Shoot for the Moon

January 10, 1962 – The modern rocket can be traced to Nazi Germany in the 1930s.  The Treaty of Versailles put restrictions on Germany’s artillery.  The Nazis saw the rocket as a way around these restrictions, and by 1943 had produced the V-2 which reigned down upon London in retaliation for Allied bombing of German cities.  After the war, the U.S. launched Operation Overcast and Operation Paperclip to recruit German scientists like Wernher von Braun and bring them to the United States to continue their work in rocketry.  If this meant covering up their Nazi party affiliations, then so be it.
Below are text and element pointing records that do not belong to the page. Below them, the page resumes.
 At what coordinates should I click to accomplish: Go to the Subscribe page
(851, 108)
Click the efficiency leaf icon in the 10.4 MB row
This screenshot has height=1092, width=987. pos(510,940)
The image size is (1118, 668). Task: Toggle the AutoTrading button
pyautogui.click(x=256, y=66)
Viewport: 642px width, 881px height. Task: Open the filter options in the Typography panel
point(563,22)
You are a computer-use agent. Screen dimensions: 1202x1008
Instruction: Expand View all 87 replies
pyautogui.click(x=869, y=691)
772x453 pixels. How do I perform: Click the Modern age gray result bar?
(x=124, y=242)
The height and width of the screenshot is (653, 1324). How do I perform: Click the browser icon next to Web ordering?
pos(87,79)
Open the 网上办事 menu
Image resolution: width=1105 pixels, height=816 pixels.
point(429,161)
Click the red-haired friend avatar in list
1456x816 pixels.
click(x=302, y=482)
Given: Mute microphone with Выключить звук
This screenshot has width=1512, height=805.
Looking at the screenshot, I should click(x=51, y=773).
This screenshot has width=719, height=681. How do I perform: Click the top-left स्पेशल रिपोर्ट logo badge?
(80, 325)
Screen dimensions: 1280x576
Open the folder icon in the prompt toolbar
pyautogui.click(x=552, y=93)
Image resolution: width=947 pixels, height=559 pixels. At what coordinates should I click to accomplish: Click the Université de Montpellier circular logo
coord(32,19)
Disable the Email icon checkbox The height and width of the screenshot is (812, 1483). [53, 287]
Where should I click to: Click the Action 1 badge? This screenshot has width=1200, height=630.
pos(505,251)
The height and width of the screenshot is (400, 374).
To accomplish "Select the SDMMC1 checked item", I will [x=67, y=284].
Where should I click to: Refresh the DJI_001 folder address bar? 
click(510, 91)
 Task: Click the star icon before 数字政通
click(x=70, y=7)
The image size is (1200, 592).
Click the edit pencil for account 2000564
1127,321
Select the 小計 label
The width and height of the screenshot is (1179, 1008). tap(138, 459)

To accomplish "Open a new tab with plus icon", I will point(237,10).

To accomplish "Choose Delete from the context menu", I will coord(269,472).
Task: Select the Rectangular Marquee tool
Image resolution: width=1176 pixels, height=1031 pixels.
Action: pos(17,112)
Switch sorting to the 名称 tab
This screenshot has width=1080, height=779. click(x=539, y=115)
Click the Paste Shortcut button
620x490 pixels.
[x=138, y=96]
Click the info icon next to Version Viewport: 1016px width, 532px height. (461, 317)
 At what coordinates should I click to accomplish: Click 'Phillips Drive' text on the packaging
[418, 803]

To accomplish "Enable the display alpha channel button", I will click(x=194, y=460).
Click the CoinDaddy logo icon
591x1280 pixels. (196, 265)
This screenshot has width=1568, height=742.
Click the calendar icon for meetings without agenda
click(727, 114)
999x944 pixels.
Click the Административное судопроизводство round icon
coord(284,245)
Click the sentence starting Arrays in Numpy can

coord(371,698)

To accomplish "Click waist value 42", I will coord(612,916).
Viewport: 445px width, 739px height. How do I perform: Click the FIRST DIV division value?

Simultaneously, the Soviet Union had begun its own rocket program and the Space Race was on.  In 1957, the Soviets launched Sputnik 1, the first artificial satellite.  In April, 1961 Yuri Gagarin became the first man in outer space and clearly the Russians were ahead.  In May, President Kennedy called on America to achieve “landing a man on the Moon and returning him safely to the Earth”.  This quest to reach the Moon was still in its infancy when, on this date, NASA first announced its plan to build the C-5 (later known as the Saturn V) rocket to achieve this goal.  In roughly 7½ years later, this would be accomplished;  Niel Armstrong first touched the lunar surface on July 21, 1969.  But the process took time.   First the Mercury program (1959 – 1963) launched an American, Alan Shepard, into outer space and then John Glenn, the first American to orbit the earth.  The Gemini Program (1962 – 1966) developed the technologies needed for a lunar landing.  The Apollo program (1967 – 1972) used the massive 363 foot Saturn V to reach for the moon and return to Earth safely.